Les Livres Virtuels

Index Les Voyageurs de la PRINCESS AUGUSTA




INTRODUCTION


       A-t-on jamais fini d'étudier l'histoire du Ban de la Roche ?

       Ayant déjà traité en trois tomes, dans Généalogie des habitants du Ban de la Roche et de leurs légendes, le sujet de cette petite région protestante de la haute Vallée de la Bruche composée de huit villages, je croyais avoir fait à peu près le tour.
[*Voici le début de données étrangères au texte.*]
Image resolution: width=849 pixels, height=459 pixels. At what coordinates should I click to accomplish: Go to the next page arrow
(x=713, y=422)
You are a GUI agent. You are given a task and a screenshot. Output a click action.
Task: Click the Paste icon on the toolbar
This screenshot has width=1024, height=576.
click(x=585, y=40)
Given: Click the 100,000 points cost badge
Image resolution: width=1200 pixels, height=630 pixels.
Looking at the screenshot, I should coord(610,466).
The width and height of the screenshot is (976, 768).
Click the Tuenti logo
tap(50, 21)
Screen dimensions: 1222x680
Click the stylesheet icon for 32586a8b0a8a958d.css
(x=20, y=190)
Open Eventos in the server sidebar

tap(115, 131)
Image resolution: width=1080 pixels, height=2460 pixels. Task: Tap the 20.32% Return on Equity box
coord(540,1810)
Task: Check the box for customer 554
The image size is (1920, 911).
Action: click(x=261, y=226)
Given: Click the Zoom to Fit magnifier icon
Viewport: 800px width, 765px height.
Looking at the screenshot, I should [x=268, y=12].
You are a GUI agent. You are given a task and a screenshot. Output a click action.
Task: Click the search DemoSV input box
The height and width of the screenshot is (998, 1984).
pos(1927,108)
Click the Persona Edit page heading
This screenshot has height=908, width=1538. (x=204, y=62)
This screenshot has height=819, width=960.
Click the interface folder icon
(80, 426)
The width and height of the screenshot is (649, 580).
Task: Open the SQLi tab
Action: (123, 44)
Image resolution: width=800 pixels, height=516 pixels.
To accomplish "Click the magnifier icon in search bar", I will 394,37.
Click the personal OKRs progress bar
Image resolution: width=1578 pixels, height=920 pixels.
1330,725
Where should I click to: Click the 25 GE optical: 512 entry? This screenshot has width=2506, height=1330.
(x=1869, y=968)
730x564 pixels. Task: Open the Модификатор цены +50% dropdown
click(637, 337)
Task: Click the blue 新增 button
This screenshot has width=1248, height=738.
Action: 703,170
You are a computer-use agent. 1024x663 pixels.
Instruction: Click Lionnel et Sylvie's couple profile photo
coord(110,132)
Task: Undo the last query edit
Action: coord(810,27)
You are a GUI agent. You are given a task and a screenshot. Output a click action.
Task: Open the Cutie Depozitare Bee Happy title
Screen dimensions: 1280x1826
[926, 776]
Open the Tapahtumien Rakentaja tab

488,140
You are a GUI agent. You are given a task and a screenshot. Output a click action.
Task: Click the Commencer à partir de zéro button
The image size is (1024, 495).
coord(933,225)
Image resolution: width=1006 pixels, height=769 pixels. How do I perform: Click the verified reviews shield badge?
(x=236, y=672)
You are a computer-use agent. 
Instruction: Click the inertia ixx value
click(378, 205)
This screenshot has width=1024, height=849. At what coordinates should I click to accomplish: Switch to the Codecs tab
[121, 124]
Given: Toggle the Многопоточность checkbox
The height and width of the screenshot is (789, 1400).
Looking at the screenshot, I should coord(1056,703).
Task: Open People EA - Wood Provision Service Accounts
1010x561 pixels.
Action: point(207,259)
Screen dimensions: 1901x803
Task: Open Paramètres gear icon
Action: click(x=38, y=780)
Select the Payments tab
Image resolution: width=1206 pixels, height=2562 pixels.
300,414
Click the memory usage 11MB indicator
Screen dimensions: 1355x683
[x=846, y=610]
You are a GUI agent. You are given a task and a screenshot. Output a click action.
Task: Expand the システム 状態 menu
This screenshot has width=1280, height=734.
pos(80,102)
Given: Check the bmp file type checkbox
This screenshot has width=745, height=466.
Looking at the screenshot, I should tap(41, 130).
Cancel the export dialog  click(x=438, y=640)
D'autant plus que j'ai complété cet ouvrage virtuel par Magique pays de Salm (lecture en ligne de ces deux ouvrages: http://badonpierre.free.fr/salmpierre/mfrancois.html) consacré à un petit territoire voisin habité par des anabaptistes dont les liens avec le Ban de la Roche étaient très forts.

       Différents contacts généalogiques m'emmenèrent ensuite dans l'Illinois, où une importante migration bandelarochoise se produisit au 19ème siècle.

       J'étais surprise de voir nos bandelarochois se retrouver propulsés, pour ainsi dire, d'un coup d'un seul, au cœur profond des Etats-Unis, comme si la Côte Est n'existait pas. Comment s'étaient-ils retrouvés aussi loin à l'ouest ? Ils n'étaient quand même pas venus en avion !

       Manifestement, une pièce du puzzle manquait. Le Ban de la Roche avait fait étape quelque part avant d'atteindre l'Illinois.

       Il y avait eu, j'en étais certaine, des migrations plus précoces, dès le 18ème siècle.

       Ces migrations, je le sais maintenant, sont organisées par les anabaptistes. Elles partent de Rotterdam et aboutissent en Pennsylvanie, en général à Philadelphie. Le trajet est logique. Rotterdam n'est pas si difficile que ça à atteindre pour des Alsaciens (c'est à l'embouchure du Rhin). Et la Pennsylvanie offre des possibilités d'immigration dans de bonnes conditions. En particulier, les utopistes William Penn (de religion Quaker) et Nicolas de Zinzendorf (de religion Morave … enfin à sa façon … en fait, il a entièrement refondé cette Eglise, au point qu'il est permis de se demander s'il lui reste quelque chose de commun avec l'Eglise Morave d'origine, celle de Jean Huss) offrent des terres à bon prix, la liberté religieuse et même une relative démocratie politique.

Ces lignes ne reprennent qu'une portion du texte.